To make matters worse, most people are insanely insensitive to fat people. They ask you things like, "How did you get so fat?" or "Have you always been this big?" Then you have the children who don't know any better. The truth just comes out, but it still stings a bit... "You're fat." What do you say to a kid when they say that? You can let 'em have it and send them crying to their mommies or just tell them the truth which I usually do, "I ate too much food and sat around a lot." Worst of all are the people that point or stare and make fun of you. Perfect strangers who elbow one another to point out the giant man that has decided to venture out into the real world today.
These situations make you want to stay at home and live life as a hobbit (not the Lord of the Rings kind either). You fear exposing yourself to a cruel world, hell bent on image and beauty. Lashing out at these idiots seems like an good option sometimes, but it would just leave you feeling even more empty inside.
My coping mechanism is to make fun of myself before anyone gets the chance. I built a semi-decent comedy routine around it. Pointing out something everyone is thinking about you seems to put them at ease. It's like they want to ask one another, "Does he know how huge he is?" Letting them know you are aware makes them feel warm and fuzzy inside.
I remove myself from any situation that might bring light to my affliction. More and more, I protect myself by holding back from normal activities. On top of all that, Satan plays into all my fears. "If you go out to eat here, you'll be too fat to sit anywhere." "You can't go there, you'll have to walk to far and you'll sweat like a pig." "You're going to have a heart attack and die." So I don't experience life, I hide myself away.
Throughout this struggle one of my best friends and I have compared horror stories as well as the ups and downs of weight loss and weight gain. We always like to hear what the other one is doing about their fatness. In typical fashion I recently asked my friend what program he was on and what he was doing to "fix" himself. What he said to me threw me for a loop. He said, "Scott, I am trying to learn to be comfortable in my own skin." It blew me away. How can we be comfortable like this? How can we like who we are? How can others like who we are?
God really started to hit me between the eyes with this one. Being comfortable with myself. Now before you start saying, "Scott, it's unhealthy." I am not trying to say that I should just throw in the towel and balloon until they have to cut a hole in my wall and take me out of bed with a forklift. I am saying that God wants me to know that He loves me. He doesn't say, "How did you get so fat Scott?" He says, "I am proud of you. I love you." He looks at the inside, not the outer shell (1 Samuel 16:7).
God has been challenging me to do things that I am afraid of. I have made some actual strides lately too. I walked up and down a gazillion stairs to Lake Michigan for the first time in years. I was terrified for ages that I would go into cardiac arrest. I just asked God to protect me and to help me overcome that lie from the Devil. He told me, "Go ahead. Trust Me." It was like an adrenaline rush. My feet had not touched that water in so long, I forgot how great it feels.

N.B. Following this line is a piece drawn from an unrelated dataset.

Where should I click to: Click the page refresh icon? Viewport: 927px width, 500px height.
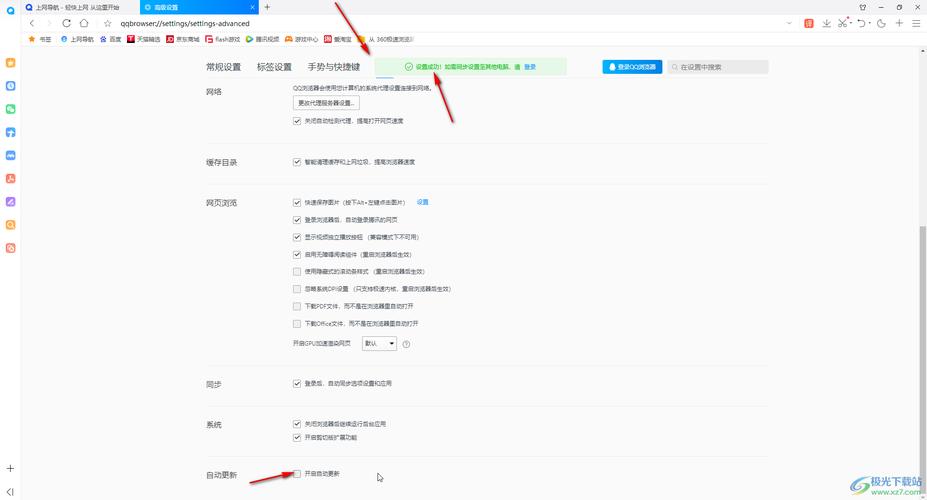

This past weekend back at Lake Michigan God threw down another challenge. My wife and her side of the family were out on the boat in Lake Michigan. My nephews wanted to drive a few miles out and dive in and swim. I love to swim, not in front of people, but I love to swim. I grew up with a pool and I still swim regularly at my parents house to this day, but not in front of people. I could never allow them to see my body. I couldn't dare. I felt God telling me to "dive in" and enjoy the crystal clear water.
As I decided whether or not to go into the water, the lies started coming. "They are going to see how fat you are and be disgusted." "You will never be able to climb back into the boat, you're too fat." "You'll probably go so deep when you jump in that you'll drown yourself." That is the one that really made me want to laugh. Satan was grasping at straws on that one. That did it, I was going in. In my head the song "Dive" by Steven Curtis Chapman played like a soundtrack.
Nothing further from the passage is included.